Problem description
Copy every line of the following data that includes the string "agent".

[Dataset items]

---

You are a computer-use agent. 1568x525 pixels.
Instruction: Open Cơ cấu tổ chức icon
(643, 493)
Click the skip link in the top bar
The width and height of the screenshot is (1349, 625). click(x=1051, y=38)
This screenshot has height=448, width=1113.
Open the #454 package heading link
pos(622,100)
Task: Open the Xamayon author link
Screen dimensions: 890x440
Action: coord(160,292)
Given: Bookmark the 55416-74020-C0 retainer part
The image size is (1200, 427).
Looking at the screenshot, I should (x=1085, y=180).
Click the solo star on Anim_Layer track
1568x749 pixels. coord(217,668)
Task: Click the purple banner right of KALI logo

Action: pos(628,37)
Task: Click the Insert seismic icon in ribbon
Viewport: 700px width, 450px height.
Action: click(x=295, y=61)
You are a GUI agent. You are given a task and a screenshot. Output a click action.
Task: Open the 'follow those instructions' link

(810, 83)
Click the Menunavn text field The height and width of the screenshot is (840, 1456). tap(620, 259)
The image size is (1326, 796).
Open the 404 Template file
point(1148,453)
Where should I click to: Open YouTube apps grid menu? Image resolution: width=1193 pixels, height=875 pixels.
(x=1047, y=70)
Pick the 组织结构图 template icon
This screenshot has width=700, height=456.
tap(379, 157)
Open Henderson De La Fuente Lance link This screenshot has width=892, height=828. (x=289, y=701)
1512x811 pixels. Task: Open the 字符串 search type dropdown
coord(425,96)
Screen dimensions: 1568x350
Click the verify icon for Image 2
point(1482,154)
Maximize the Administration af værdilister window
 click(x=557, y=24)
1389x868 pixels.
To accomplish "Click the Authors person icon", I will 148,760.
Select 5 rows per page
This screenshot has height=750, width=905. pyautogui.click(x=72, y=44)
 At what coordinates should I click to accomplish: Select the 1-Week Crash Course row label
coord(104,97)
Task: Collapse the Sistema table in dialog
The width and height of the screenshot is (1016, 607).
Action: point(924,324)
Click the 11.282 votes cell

---

Task output
You are a computer-use agent. 1568x525 pixels.
You are a GUI agent. You are given a task and a screenshot. Output a click action.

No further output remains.